The frequency of weorðan (underlined) in Old English is illustrated in (1). This fragment also shows that Old English language use was bounded. Bounded language use construes situations as completed sub-events, emphasizing narrative progress, and makes abundant use of time adverbials (Carroll, Stutterheim & Nuese 2004), which split up an event chronologically and often take up the first position in a verb-second system.
(1) Ða he hig hæfde ealle amyrrede þa wearð mycel hunger & he wearð wædla. Þa beþohte he hine & cwæð, Ic fare to minum fæder. & þa gyt þa he wæs feorr his fæder he hyne geseah & wearð mid mildheortnesse astyrod.
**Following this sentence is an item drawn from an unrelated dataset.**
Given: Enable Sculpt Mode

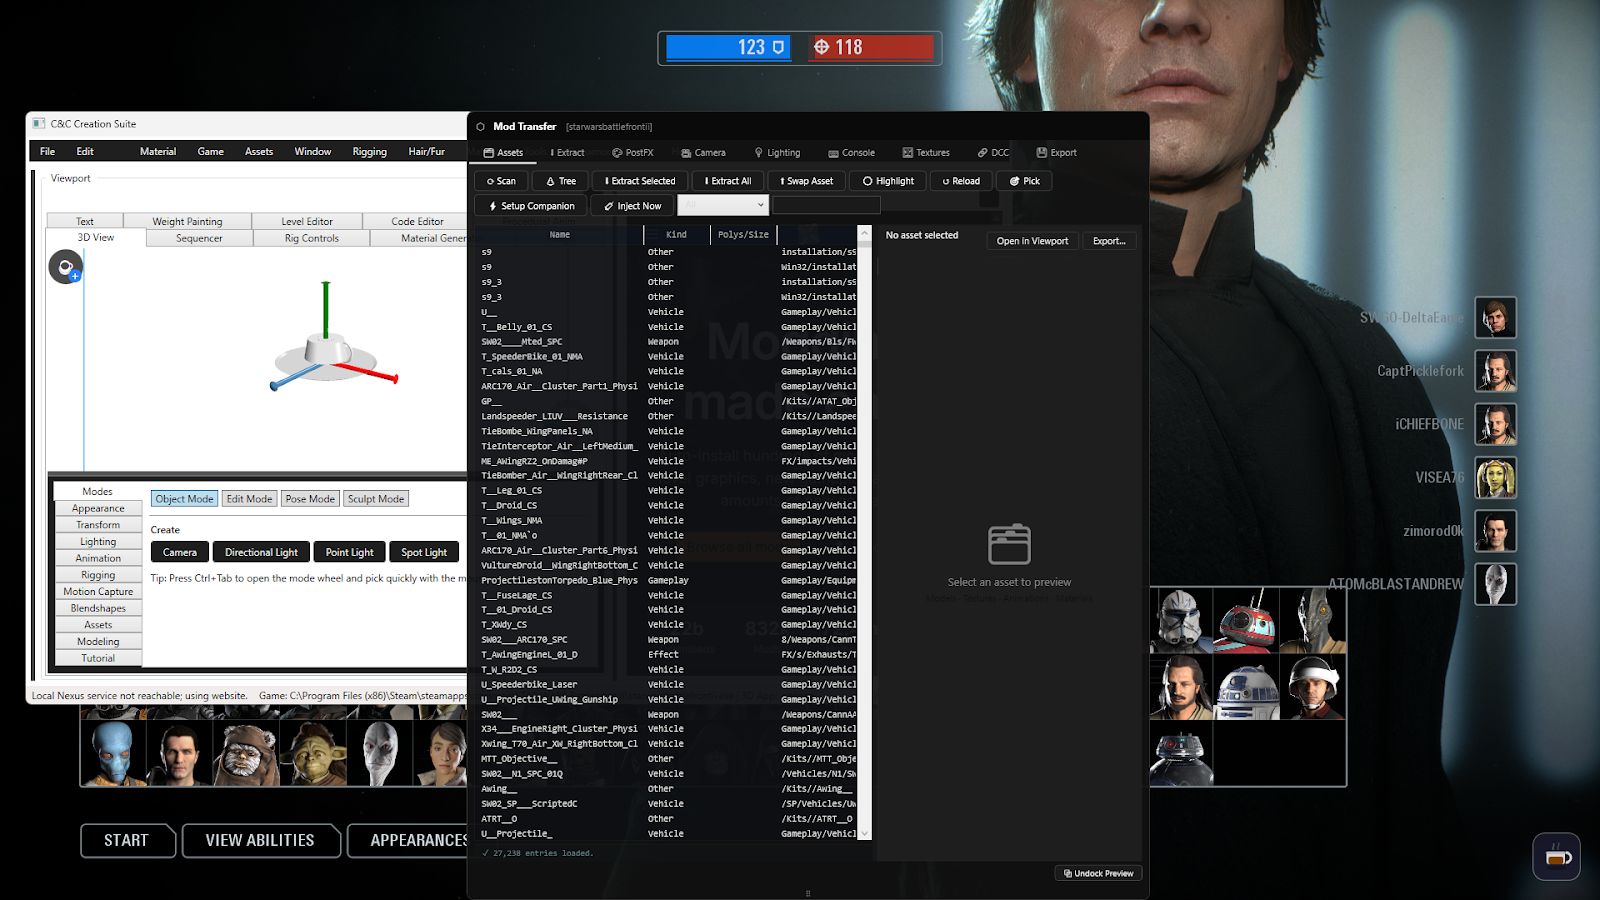Looking at the screenshot, I should tap(375, 498).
“When he had everything wasted, then a great hunger arose and he became a beggar. Then he thought by himself and said: ‘I (will) travel to my father.’ And then, when he was still far , his father saw him and was stirred by mercy.” (c1025)
The high frequency of weorðan in bounded language use is explained by its change-of-state semantics that denotes completed events. By 1400, however, time adverbials of narrative progress had heavily decreased (for þa: Kemenade & Los 2006) and the verb-second-syntax they trigger had become confused (Los 2009). Weorðan, being highly entrenched in these constructions, disappears as a consequence of their breakdown.
Simultaneously, inchoative ginnen-verbs became more frequent. For instance, instead of he wearð wædla ‘he became a beggar’, as in (1), the Wycliffe Bible (c1384) has he began to have need. I argue that these gin-verbs signal the early development of unbounded construal. Unbounded language use construes situations as open-ended. While this is done most clearly through progressive aspect (he was walking), inchoative constructions are also partly open-ended, and provide, for past-tense narrative, a parallel to the progressive (Carroll, von Stutterheim & Nuese 2004: 206).
In general, I contribute to the hypothesis that the loss of verb-second syntax (and of time adverbs) affected event construal, and triggered the development of new, unbounded, constructions including the progressive, rather than that the development of the progressive constituted the trigger after which the unbounded system first developed.
References
Carroll, Mary, Christiane von Stutterheim & Ralf Nuese. 2004. The language and thought debate: A psycholinguistic approach. In Thomas Pechmann and Christopher Habel (eds.), Multidisciplinary approaches to language production (Trends in Linguistics: Studies and Monographs 157), 183-218. Berlin: Mouton de Gruyter.
Kemenade, Ans van & Bettelou Los. 2006. Discourse adverbs and clausal syntax in Old and Middle English. In Ans van Kemenade & Bettelou Los (eds.), The Handbook of the History of English, 224–48. Oxford: Blackwell.
Los, Bettelou. 2009. The consequences of the loss of verb-second in English: Information structure and syntax in interaction. English Language and Linguistics 13(1), 97-125.